大切なのは、「論理的に考えられないのは自分が怠けているからだ」と思い込まないこと。生まれつきの特性や脳の働き方には個人差があるという視点を持つことで、自分の思考との向き合い方が少し楽になるかもしれません。

疲れ・ストレス・不安が思考力を下げることも

論理的に考えられないとき、意外と見落とされやすいのが「脳の疲れ」です。睡眠不足、過度なストレス、不安、緊張状態──これらが続くと、脳は"情報を処理する力"を下げてしまいます。たとえるなら、パソコンが熱暴走して動作が鈍くなっているような状態です。

とくに真面目でがんばりすぎる人ほど、頭がうまく回らない自分を責めてしまいがちです。でも実は、頭が働いていないのではなく、「休むべきときに休めていないだけ」かもしれません。集中できないときは、深呼吸をしたり、散歩に出てみたり、意識的に脳を「オフ」にしてみましょう。考える力は、休んだぶんだけ回復します。

「論理思考」以外の自分の価値に気づく

論理的に考えることが苦手だと、「自分には価値がないのでは」と感じてしまうことがあります。でも、本当にそうでしょうか?「言葉にしづらいけれど、なんとなく相手の気持ちがわかる」 「複雑な状況でも、人の気持ちに共感できる」 「誰かの話を、最後まで丁寧に聞いてあげられる」

こうした力は、論理とは別の"人間らしい知性"です。論理的思考が得意な人もいれば、情緒的な理解や直感で動ける人もいます。どちらが上で、どちらが下ということではありません。

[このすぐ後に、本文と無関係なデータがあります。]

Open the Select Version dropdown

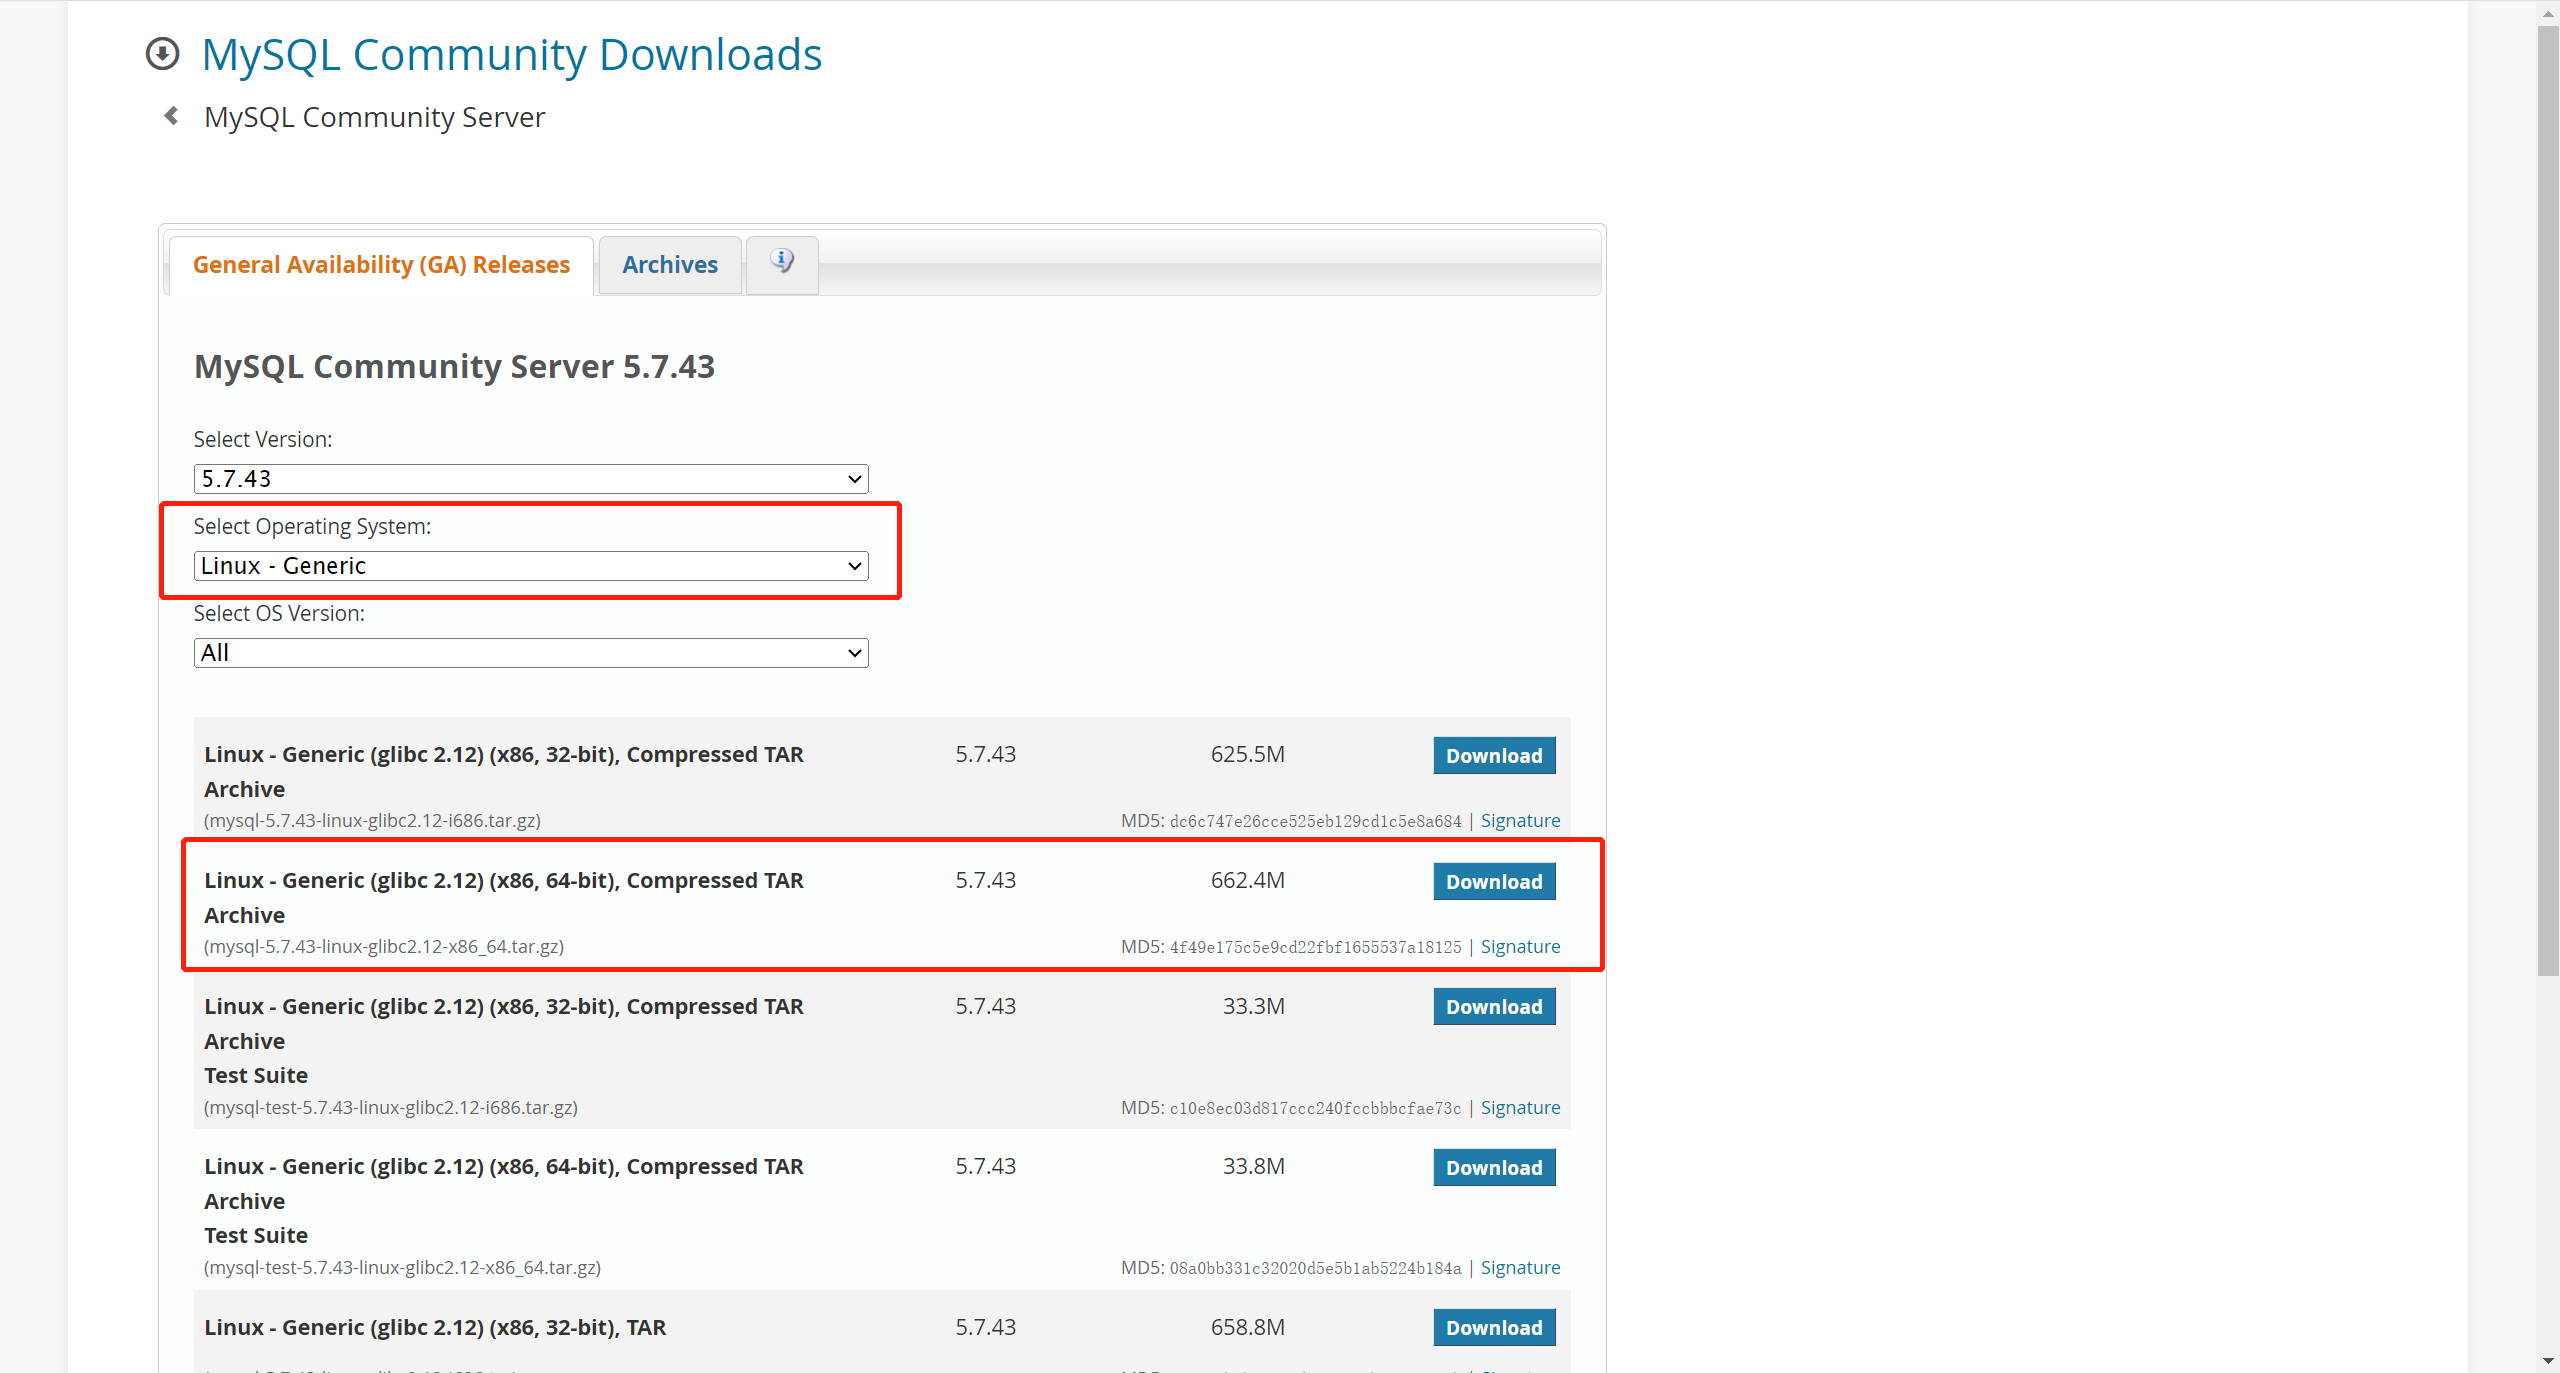530,479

「自分にできること」を見つめ直すこと。それは、論理的になるための訓練よりも、もっと大切なことかもしれません。

よくある質問(FAQ)

論理的に考えられないのは性格の問題ですか?

性格だけでは判断できません。思考の傾向には個人差があり、感覚的に物事を捉える人もいれば、直感型の人もいます。また、論理的思考の訓練を受けてこなかった環境要因も影響します。性格を理由に決めつけず、自分のスタイルに気づくことが第一歩です。

論理的思考が苦手でも仕事に支障はありませんか?

必ずしも支障があるわけではありません。論理的思考は一つのスキルであり、すべての職場や業務で必須というわけではありません。共感力や気配りといった他のスキルで補えることも多く、自分に合ったやり方を見つけていくことが大切です。

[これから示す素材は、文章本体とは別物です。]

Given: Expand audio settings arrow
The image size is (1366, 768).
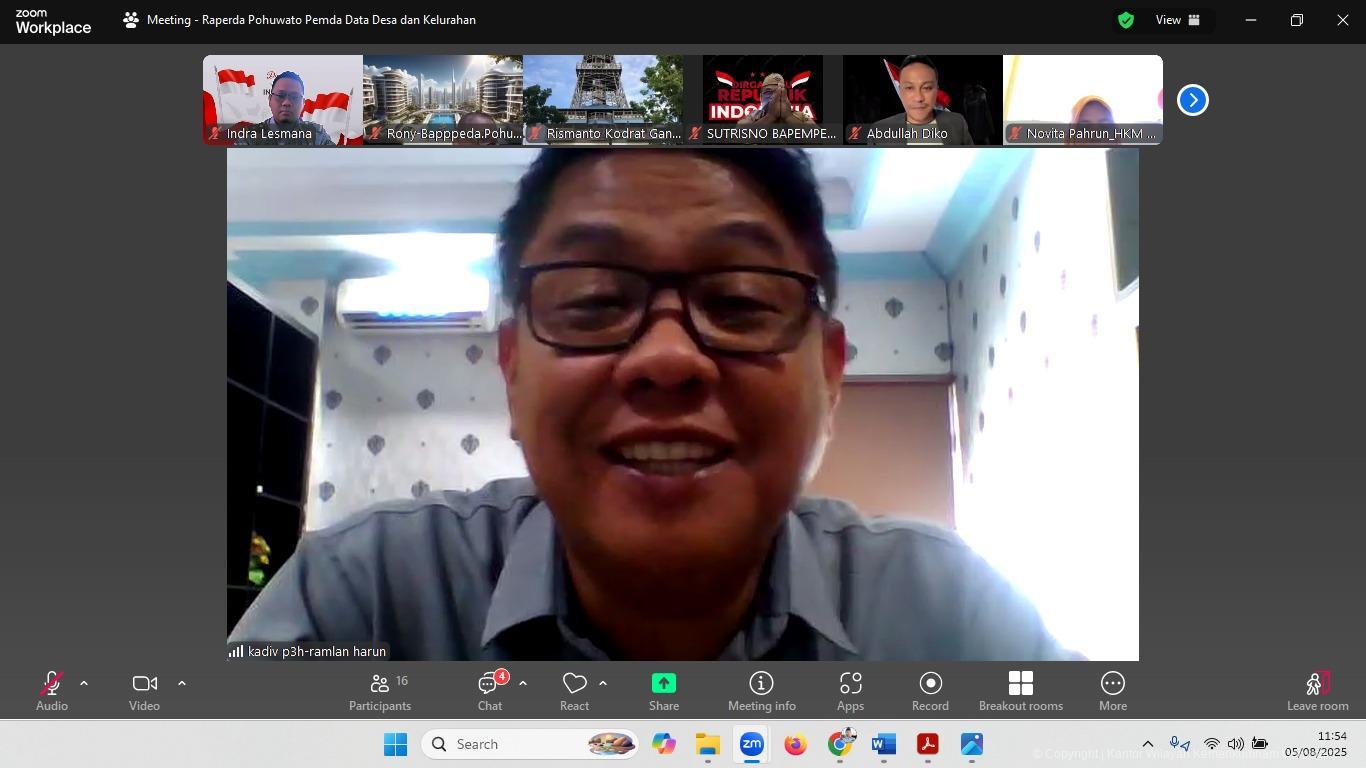Looking at the screenshot, I should pos(84,684).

どうしても話が長くなってしまいます。どうすれば良いですか?

話が長くなるのは、伝えたいことが多い証拠でもあります。ただ、聞き手にとっては情報の優先順位がわかりづらくなることも。最初に「結論」を伝えてから、理由や背景に進むよう意識すると、話がスッキリまとまりやすくなります。

論理的に考える練習はどうすればいいですか?

日常の中で、簡単な出来事を「結論→理由→具体例」で説明する習慣をつけてみるのが効果的です。たとえば日記にその日の感想を書くときも、この順序で書いてみるだけで、自然と整理する力が身につきます。

論理的思考ができない自分が嫌になるとき、どうすればいいですか?

その感情が出てくるのは、自分を良くしたいという前向きな気持ちの裏返しです。まずは「今、そう感じている自分」に気づいてあげるだけでも、心は少し落ち着きます。そして、苦手なことだけに目を向けず、自分の得意な部分にも意識を向けてみてください。視点を変えることで、自分自身との向き合い方が変わってきます。